The proposal also pushes back implementation until July, which gives companies more time to seek possible changes, she added.

Health insurers largely fought Democrats’ healthcare overhaul but have since said they will work to implement it. Republicans, who are set to take over the House of Representatives next month, have vowed to repeal the law.

Karen Ignagni, head of the healthcare industry lobbying group America’s Health Insurance Plans, said the 10 percent threshold does not adequately account for all the factors insurers face when setting rates and that overall higher healthcare costs are a major factor.

“The public policy discussion on healthcare costs has focused on health insurance premiums while ignoring the root causes that are driving up the cost of coverage,” said Ignagni.

Jay Angoff, head of the Office of Consumer Information and Insurance Oversight at HHS, said the proposed rule “strikes the right balance” between companies and consumers as well as state and federal roles.

“We believe that it maximizes consumer protection and transparency without unduly burdening the industry,” he told a news conference.

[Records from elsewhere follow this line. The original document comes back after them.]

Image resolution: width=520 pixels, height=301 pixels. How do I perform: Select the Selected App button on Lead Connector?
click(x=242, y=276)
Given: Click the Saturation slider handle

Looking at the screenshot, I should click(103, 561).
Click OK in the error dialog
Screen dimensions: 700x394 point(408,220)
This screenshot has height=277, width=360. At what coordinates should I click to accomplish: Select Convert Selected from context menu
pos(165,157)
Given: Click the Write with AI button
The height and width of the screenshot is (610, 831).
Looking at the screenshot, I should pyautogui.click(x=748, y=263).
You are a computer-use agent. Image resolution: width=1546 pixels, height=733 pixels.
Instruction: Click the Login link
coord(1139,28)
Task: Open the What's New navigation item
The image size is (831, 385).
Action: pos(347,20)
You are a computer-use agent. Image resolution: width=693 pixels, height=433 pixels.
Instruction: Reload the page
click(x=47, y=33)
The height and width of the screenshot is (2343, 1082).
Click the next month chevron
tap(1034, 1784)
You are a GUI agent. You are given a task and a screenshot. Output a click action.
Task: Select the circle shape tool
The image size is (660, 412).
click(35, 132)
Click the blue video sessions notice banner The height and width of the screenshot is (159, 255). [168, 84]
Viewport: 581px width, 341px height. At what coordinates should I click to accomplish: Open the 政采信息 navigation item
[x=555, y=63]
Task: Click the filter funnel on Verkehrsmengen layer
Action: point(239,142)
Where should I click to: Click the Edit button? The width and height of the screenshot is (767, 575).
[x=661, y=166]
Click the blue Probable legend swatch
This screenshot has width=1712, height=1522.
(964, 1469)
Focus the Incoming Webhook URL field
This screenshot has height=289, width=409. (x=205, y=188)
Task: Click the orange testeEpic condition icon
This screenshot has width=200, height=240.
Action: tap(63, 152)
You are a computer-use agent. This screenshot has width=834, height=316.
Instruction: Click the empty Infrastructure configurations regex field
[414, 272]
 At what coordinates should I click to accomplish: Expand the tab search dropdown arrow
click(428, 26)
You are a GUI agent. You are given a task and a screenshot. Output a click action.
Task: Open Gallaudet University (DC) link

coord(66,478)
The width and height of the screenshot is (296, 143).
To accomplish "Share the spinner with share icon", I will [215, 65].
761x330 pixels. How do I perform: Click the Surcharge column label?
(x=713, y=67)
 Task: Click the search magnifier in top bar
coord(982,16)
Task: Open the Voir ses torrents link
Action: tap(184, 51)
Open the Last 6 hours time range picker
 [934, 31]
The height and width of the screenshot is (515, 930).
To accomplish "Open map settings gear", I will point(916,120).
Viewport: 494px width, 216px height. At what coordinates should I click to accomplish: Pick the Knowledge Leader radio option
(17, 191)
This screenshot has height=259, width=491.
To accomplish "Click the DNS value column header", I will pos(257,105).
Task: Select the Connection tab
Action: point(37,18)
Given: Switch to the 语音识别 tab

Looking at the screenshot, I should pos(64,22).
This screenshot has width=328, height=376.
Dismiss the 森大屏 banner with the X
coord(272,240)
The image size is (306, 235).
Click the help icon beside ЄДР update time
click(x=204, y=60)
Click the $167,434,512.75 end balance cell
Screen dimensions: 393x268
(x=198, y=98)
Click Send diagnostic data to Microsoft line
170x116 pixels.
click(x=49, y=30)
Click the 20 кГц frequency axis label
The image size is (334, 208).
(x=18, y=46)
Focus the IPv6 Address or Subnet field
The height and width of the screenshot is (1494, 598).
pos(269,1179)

Under the draft, healthcare insurance plans for large groups, such as those offered by many big employers, are not subject to the review.

Still, insurers would have to submit a host of data to regulators about how they set their higher prices, including a three-year history of rate increases for the specific insurance plan, details on the plan’s medical-loss-ratio spending, and data on employee and executive compensation.

The requirements are likely to add to health insurers’ paperwork burden, Monk said.

Various consumer groups applauded the proposal, which they said would help rein in skyrocketing health plan prices and give buyers better information, although some advocates said the rules could be stronger.

“No longer will the insurance industry be able to operate in a wild, wild West through unreasonable premium increases without any accountability for their actions,” Ron Pollack, executive director of Families USA, said in a statement.

After a rate review, federal officials would post the findings on the HHS website. If a rate hike was deemed too high, insurance companies would also have to post the verdict on their own websites.

States with their own health insurance review systems would evaluate companies’ rates, with HHS stepping in to assess proposed increases in states without such systems.

Different state-by-state thresholds — rather than the blanket 10 percent one next year — would be set after 2011, officials said.